▶ Exercise
Exact repetition of every entry is required.

··· The records

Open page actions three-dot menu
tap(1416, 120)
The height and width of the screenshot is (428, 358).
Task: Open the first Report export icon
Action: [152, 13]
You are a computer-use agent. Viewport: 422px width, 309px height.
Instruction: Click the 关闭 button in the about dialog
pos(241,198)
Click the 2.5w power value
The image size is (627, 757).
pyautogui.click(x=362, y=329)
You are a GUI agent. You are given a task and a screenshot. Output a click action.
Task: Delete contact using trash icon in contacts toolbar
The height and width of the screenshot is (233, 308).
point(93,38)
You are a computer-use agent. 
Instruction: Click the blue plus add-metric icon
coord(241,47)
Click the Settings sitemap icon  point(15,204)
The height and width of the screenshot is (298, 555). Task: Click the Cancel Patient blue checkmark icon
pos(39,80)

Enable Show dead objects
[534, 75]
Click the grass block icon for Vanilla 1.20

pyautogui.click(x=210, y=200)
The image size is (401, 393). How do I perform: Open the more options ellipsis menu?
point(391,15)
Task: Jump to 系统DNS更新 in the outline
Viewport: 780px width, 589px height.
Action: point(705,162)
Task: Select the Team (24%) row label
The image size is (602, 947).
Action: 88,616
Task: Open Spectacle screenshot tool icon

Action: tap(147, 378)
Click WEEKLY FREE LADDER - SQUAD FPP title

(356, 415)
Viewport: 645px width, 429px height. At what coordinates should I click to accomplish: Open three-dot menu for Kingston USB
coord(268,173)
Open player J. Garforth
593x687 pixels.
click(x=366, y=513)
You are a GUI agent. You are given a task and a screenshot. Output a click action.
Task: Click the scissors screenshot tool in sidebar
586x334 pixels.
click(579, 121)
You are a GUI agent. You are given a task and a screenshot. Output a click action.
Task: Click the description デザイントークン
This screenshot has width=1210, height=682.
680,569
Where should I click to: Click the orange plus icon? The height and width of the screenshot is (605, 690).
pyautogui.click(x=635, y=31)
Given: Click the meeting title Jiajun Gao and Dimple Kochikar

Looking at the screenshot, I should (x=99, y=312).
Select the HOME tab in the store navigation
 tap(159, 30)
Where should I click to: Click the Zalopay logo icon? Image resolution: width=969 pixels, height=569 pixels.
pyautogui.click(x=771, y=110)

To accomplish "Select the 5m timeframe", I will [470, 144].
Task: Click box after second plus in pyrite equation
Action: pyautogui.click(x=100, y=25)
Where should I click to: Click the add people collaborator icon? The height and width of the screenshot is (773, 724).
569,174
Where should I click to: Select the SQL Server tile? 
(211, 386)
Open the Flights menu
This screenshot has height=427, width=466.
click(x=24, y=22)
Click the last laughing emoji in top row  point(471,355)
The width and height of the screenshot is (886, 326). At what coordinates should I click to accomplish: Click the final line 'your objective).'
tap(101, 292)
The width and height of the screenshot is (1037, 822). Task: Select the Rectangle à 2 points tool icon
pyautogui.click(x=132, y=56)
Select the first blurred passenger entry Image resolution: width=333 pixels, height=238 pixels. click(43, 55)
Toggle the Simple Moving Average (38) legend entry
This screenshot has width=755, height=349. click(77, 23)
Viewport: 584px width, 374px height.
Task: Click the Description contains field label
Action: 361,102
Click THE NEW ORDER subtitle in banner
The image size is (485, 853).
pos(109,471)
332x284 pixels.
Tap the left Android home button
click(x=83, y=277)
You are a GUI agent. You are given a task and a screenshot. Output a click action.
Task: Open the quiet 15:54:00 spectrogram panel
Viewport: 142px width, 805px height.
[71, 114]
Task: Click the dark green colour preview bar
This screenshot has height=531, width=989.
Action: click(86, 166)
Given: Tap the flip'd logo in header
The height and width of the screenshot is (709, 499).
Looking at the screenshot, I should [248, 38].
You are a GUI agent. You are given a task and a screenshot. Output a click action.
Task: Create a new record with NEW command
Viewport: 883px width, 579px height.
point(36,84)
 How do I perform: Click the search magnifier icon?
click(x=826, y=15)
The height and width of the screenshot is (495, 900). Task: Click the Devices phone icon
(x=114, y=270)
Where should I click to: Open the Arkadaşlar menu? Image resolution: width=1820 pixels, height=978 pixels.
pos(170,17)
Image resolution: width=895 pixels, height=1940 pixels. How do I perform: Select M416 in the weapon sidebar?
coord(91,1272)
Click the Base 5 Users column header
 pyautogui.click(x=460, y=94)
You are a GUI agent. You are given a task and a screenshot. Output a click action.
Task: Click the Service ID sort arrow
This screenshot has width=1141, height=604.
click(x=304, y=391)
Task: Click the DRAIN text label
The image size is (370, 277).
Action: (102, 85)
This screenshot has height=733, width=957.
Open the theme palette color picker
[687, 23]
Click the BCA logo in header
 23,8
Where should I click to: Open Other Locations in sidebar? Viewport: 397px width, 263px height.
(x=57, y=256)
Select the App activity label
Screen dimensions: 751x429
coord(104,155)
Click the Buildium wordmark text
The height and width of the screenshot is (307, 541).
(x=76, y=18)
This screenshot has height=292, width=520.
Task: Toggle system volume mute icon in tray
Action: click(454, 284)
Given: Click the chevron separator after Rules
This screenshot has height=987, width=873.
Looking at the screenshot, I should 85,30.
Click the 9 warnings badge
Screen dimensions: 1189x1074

······

▶ Task output
Open page actions three-dot menu
tap(1416, 120)
The height and width of the screenshot is (428, 358).
Task: Open the first Report export icon
Action: [152, 13]
You are a computer-use agent. Viewport: 422px width, 309px height.
Instruction: Click the 关闭 button in the about dialog
pos(241,198)
Click the 2.5w power value
The image size is (627, 757).
pyautogui.click(x=362, y=329)
You are a GUI agent. You are given a task and a screenshot. Output a click action.
Task: Delete contact using trash icon in contacts toolbar
The height and width of the screenshot is (233, 308).
point(93,38)
You are a computer-use agent. 
Instruction: Click the blue plus add-metric icon
coord(241,47)
Click the Settings sitemap icon  point(15,204)
The height and width of the screenshot is (298, 555). Task: Click the Cancel Patient blue checkmark icon
pos(39,80)

Enable Show dead objects
[534, 75]
Click the grass block icon for Vanilla 1.20

pyautogui.click(x=210, y=200)
The image size is (401, 393). How do I perform: Open the more options ellipsis menu?
point(391,15)
Task: Jump to 系统DNS更新 in the outline
Viewport: 780px width, 589px height.
Action: point(705,162)
Task: Select the Team (24%) row label
The image size is (602, 947).
Action: 88,616
Task: Open Spectacle screenshot tool icon

Action: tap(147, 378)
Click WEEKLY FREE LADDER - SQUAD FPP title

(356, 415)
Viewport: 645px width, 429px height. At what coordinates should I click to accomplish: Open three-dot menu for Kingston USB
coord(268,173)
Open player J. Garforth
593x687 pixels.
click(x=366, y=513)
You are a GUI agent. You are given a task and a screenshot. Output a click action.
Task: Click the scissors screenshot tool in sidebar
586x334 pixels.
click(579, 121)
You are a GUI agent. You are given a task and a screenshot. Output a click action.
Task: Click the description デザイントークン
This screenshot has width=1210, height=682.
680,569
Where should I click to: Click the orange plus icon? The height and width of the screenshot is (605, 690).
pyautogui.click(x=635, y=31)
Given: Click the meeting title Jiajun Gao and Dimple Kochikar

Looking at the screenshot, I should (x=99, y=312).
Select the HOME tab in the store navigation
 tap(159, 30)
Where should I click to: Click the Zalopay logo icon? Image resolution: width=969 pixels, height=569 pixels.
pyautogui.click(x=771, y=110)

To accomplish "Select the 5m timeframe", I will [470, 144].
Task: Click box after second plus in pyrite equation
Action: pyautogui.click(x=100, y=25)
Where should I click to: Click the add people collaborator icon? The height and width of the screenshot is (773, 724).
569,174
Where should I click to: Select the SQL Server tile? 
(211, 386)
Open the Flights menu
This screenshot has height=427, width=466.
click(x=24, y=22)
Click the last laughing emoji in top row  point(471,355)
The width and height of the screenshot is (886, 326). At what coordinates should I click to accomplish: Click the final line 'your objective).'
tap(101, 292)
The width and height of the screenshot is (1037, 822). Task: Select the Rectangle à 2 points tool icon
pyautogui.click(x=132, y=56)
Select the first blurred passenger entry Image resolution: width=333 pixels, height=238 pixels. click(43, 55)
Toggle the Simple Moving Average (38) legend entry
This screenshot has width=755, height=349. click(77, 23)
Viewport: 584px width, 374px height.
Task: Click the Description contains field label
Action: 361,102
Click THE NEW ORDER subtitle in banner
The image size is (485, 853).
pos(109,471)
332x284 pixels.
Tap the left Android home button
click(x=83, y=277)
You are a GUI agent. You are given a task and a screenshot. Output a click action.
Task: Open the quiet 15:54:00 spectrogram panel
Viewport: 142px width, 805px height.
[71, 114]
Task: Click the dark green colour preview bar
This screenshot has height=531, width=989.
Action: click(86, 166)
Given: Tap the flip'd logo in header
The height and width of the screenshot is (709, 499).
Looking at the screenshot, I should [248, 38].
You are a GUI agent. You are given a task and a screenshot. Output a click action.
Task: Create a new record with NEW command
Viewport: 883px width, 579px height.
point(36,84)
 How do I perform: Click the search magnifier icon?
click(x=826, y=15)
The height and width of the screenshot is (495, 900). Task: Click the Devices phone icon
(x=114, y=270)
Where should I click to: Open the Arkadaşlar menu? Image resolution: width=1820 pixels, height=978 pixels.
pos(170,17)
Image resolution: width=895 pixels, height=1940 pixels. How do I perform: Select M416 in the weapon sidebar?
coord(91,1272)
Click the Base 5 Users column header
 pyautogui.click(x=460, y=94)
You are a GUI agent. You are given a task and a screenshot. Output a click action.
Task: Click the Service ID sort arrow
This screenshot has width=1141, height=604.
click(x=304, y=391)
Task: Click the DRAIN text label
The image size is (370, 277).
Action: (102, 85)
This screenshot has height=733, width=957.
Open the theme palette color picker
[687, 23]
Click the BCA logo in header
 23,8
Where should I click to: Open Other Locations in sidebar? Viewport: 397px width, 263px height.
(x=57, y=256)
Select the App activity label
Screen dimensions: 751x429
coord(104,155)
Click the Buildium wordmark text
The height and width of the screenshot is (307, 541).
(x=76, y=18)
This screenshot has height=292, width=520.
Task: Toggle system volume mute icon in tray
Action: click(454, 284)
Given: Click the chevron separator after Rules
This screenshot has height=987, width=873.
Looking at the screenshot, I should 85,30.
Click the 9 warnings badge
Screen dimensions: 1189x1074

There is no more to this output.